→ **EXIGENCES DE LA TÂCHE**: Extrayez à l'identique les lignes des enregistrements, depuis celle qui contient « Open the No Flip dropdown » jusqu'à celle qui contient « Action: (1219, 38) », cette dernière comprise.

[Un bloc de données]

* * *

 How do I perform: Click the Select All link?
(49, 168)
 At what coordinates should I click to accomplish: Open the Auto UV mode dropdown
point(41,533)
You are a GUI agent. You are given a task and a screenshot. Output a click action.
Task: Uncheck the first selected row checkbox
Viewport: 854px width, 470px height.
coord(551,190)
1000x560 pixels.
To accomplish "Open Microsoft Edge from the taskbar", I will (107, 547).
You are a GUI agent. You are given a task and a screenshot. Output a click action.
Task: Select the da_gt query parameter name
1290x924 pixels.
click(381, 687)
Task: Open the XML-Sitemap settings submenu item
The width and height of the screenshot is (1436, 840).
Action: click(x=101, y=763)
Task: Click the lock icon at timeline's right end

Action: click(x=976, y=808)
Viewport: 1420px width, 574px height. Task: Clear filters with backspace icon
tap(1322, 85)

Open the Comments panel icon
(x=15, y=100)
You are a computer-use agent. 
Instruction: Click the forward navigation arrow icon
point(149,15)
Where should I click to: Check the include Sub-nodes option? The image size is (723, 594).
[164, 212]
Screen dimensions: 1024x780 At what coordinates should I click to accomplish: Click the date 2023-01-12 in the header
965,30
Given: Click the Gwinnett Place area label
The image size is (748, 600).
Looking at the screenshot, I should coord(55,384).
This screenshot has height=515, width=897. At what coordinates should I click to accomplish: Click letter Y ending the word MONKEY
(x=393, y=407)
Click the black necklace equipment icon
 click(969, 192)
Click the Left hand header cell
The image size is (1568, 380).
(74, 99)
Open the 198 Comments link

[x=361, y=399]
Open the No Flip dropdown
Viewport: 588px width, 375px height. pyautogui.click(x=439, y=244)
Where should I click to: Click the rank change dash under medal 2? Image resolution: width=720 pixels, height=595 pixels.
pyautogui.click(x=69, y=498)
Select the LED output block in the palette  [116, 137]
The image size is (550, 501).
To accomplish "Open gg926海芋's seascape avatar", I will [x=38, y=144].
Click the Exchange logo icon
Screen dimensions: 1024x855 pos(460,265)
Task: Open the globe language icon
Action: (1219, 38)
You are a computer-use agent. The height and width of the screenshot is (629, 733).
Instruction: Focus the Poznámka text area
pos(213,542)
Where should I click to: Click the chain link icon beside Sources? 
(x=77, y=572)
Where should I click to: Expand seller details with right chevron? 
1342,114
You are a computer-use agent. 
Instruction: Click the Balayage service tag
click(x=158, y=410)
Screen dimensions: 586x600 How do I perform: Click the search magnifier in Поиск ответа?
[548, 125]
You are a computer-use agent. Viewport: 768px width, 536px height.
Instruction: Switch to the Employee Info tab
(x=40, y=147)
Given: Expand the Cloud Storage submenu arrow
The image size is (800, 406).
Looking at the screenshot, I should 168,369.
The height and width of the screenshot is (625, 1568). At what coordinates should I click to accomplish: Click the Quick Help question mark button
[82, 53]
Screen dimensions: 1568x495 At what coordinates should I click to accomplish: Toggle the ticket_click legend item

* * *

→ **RÉPONSE CORRECTE**:
Open the No Flip dropdown
Viewport: 588px width, 375px height. pyautogui.click(x=439, y=244)
Where should I click to: Click the rank change dash under medal 2? Image resolution: width=720 pixels, height=595 pixels.
pyautogui.click(x=69, y=498)
Select the LED output block in the palette  [116, 137]
The image size is (550, 501).
To accomplish "Open gg926海芋's seascape avatar", I will [x=38, y=144].
Click the Exchange logo icon
Screen dimensions: 1024x855 pos(460,265)
Task: Open the globe language icon
Action: (1219, 38)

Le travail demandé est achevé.